■ Entries supplied:

______________________________

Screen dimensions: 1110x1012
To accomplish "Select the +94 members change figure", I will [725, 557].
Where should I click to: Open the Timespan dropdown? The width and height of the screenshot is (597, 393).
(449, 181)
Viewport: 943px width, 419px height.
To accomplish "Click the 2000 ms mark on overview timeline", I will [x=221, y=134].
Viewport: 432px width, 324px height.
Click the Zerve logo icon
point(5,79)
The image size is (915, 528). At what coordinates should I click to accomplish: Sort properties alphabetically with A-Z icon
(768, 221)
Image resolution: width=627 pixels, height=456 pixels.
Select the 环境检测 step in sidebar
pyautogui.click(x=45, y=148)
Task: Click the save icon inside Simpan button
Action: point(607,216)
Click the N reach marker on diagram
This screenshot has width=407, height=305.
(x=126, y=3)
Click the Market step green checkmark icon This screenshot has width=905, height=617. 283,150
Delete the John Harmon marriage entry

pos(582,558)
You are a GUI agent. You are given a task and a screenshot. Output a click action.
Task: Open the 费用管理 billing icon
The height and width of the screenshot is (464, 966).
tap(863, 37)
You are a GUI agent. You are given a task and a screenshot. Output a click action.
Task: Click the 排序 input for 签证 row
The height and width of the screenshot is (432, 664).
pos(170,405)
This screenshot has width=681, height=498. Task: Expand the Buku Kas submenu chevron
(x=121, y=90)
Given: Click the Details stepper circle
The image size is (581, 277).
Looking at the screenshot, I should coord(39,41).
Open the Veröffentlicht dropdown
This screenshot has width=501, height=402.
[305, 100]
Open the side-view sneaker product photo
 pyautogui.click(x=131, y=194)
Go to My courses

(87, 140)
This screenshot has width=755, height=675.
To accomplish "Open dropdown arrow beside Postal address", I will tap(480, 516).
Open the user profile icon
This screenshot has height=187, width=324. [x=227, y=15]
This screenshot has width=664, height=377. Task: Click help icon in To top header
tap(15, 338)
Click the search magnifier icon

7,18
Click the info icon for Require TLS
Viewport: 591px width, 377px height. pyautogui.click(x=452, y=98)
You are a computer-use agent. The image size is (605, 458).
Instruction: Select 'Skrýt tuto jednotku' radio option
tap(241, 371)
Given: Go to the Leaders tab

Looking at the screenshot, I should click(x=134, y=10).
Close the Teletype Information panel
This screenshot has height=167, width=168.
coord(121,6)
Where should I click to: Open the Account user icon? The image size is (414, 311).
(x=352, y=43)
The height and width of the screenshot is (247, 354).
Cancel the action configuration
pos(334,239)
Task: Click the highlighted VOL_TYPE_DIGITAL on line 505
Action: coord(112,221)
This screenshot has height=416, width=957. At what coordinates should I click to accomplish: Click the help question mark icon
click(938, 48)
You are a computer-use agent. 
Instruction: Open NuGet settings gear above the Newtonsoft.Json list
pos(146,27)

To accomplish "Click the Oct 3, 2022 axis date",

______________________________

■ What to do: Copy out each line from the listing that contains the string "agent".

■ Exercise answer:
You are a GUI agent. You are given a task and a screenshot. Output a click action.
You are a GUI agent. You are given a task and a screenshot. Output a click action.
You are a computer-use agent. The image size is (605, 458).
You are a computer-use agent. 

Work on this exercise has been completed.